- Exercise objective -
Copy the part of the material from the line containing "Task: Select October 17 in the calendar" through the end of the material, changing "calendar" to "date picker" and keeping everything else the same. Leave the pictures out.

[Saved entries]
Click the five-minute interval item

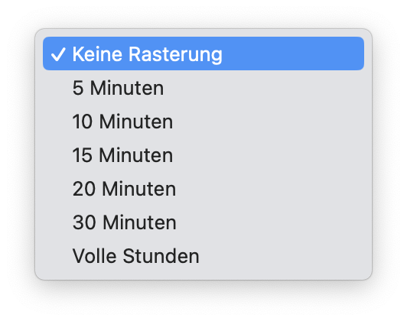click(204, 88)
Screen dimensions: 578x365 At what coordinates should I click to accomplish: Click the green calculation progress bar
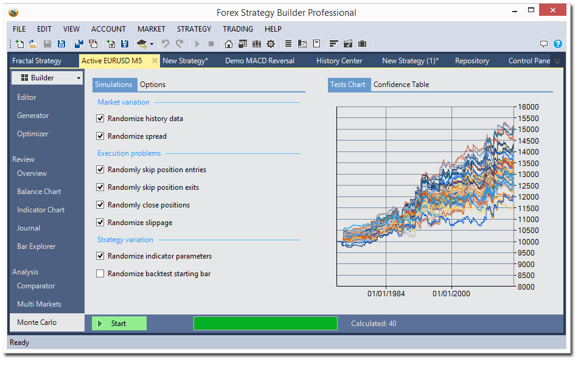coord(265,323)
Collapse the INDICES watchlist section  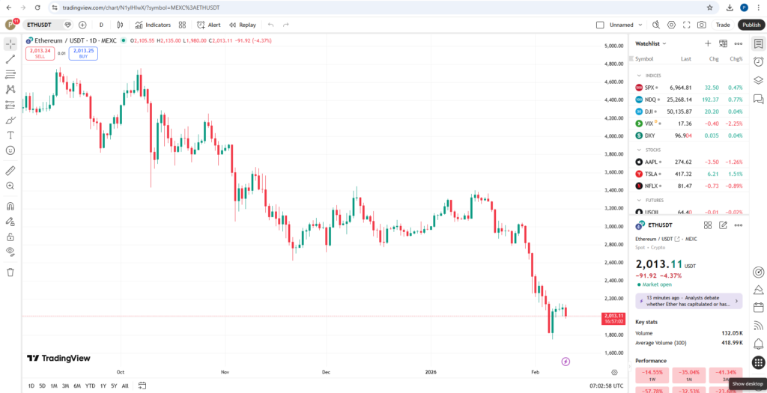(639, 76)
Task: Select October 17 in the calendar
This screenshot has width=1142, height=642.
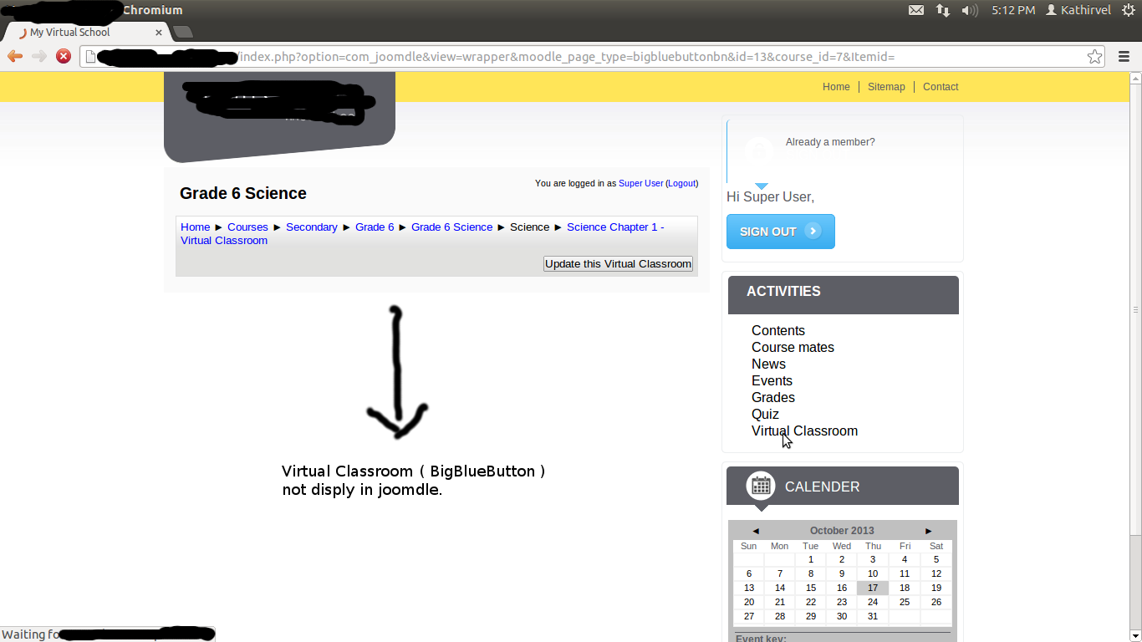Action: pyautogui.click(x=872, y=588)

- Problem solution -
Task: Select October 17 in the date picker
This screenshot has width=1142, height=642.
Action: pyautogui.click(x=872, y=588)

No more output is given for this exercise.